Getting Ready to Rock with Fred penner

This post is inspired by a similar one from Mommyfriend about taking her boys to see The Killers in Las Vegas.

The crowd of kids at the Fred Penner concert were mostly too young to appreciate what they were attending. Parents paid for 3 tickets to bring one child to a show that, for an hour, they’d mostly squirm and cry through. But family night outs come few and far between when you’ve got toddlers and infants, so I can see why they’d make a go of it.

We did, even though our boys are far too old to be clapping along to songs about cats, sandwiches, and growing up.

Fred Penner‘s wheelhouse audience is the preschool set, three to five year olds who love short bouncy songs about silly things. Our boys are 6 and 9 yrs old and are more into Run DMC than Penner. Still, we went because Fred Penner is my wife’s favorite children’s performer. You might dig Raffi from when you were younger, or Sharon Lois and Bram, my wife loves Fred.

So we went so she could smile and laugh.

fred penner
When we first moved to Calgary, a summer festival had Penner headlining, and she sat near the front and waited until after the show so she could meet him with Zacharie, tell the story about seeing him when she was 8, and get a picture.

And just as Mommyfriend celebrated the passage of the years as a parent at that Killers concert with her boys, my wife and I sat and looked at the crowd of kids around us and had a moment of reflection.

Infants with bottles, far too young to appreciate any sense of where they were, but parents still trying to do something to get out of the house. Toddlers bouncing between parents, squirming in their seats, and eventually moving out into the aisles where they could dance.

And, in a theatre where the aisles are sloped to the front, the dance party grew, and moved. 20 minutes in they were in the aisles, 40 minutes in they were all at the front, 50 or more preschoolers in a wild mosh pit of energy.
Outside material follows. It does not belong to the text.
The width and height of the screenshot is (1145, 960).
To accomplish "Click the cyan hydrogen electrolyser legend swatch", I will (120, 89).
Penner worked the crowd wonderfully. Before each song, he’d have kids take a deep breath, he’d teach sing back refrains, or clap along parts. Sure, the kids stared blankly when he nodded to the parents with a few bars of Stairway to Heaven, but they were all there in his palm.

And my kids were cemented into their seats. They did some sing backs, they did some clapalongs, they had ‘fun,’ but they weren’t fully into it. Our kids were too old for this show, we knew that, and after 45 minutes Charlie was bored and asking to leave, so we waited in the lobby while Jen and Zacharie waited for the climax of The Cat Came back.
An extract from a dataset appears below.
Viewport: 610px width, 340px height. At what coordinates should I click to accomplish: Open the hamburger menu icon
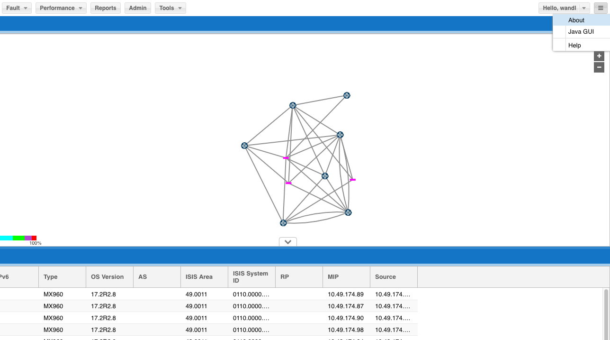tap(601, 8)
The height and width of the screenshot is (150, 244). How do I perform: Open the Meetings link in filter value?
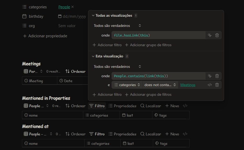point(188,85)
Just before Penner launched into his biggest hit, he asked the mosh pit to return to their seats so the show could end without anyone getting lost.

All hell broke loose. There were tears, kids were kicking as they were picked up and carried back, others negotiated with threenagers who stomped their feet and held their ground.

There were parts of the night where I missed the time when my kids would get up and dance and sing with glee, there were parts of the night I was glad to no longer have to negotiate with toddler terrorists.

Time’s marching on, friends. Every now and again you get a big beacon showing how far you’ve come, like our experience at the concert contrasting our school aged boys with the preschoolers. Then the yang to the yin comes and your Facebook feed fills with high school graduation photos.

We’ve come so far, we still have so long to go. And it will all be over far too soon.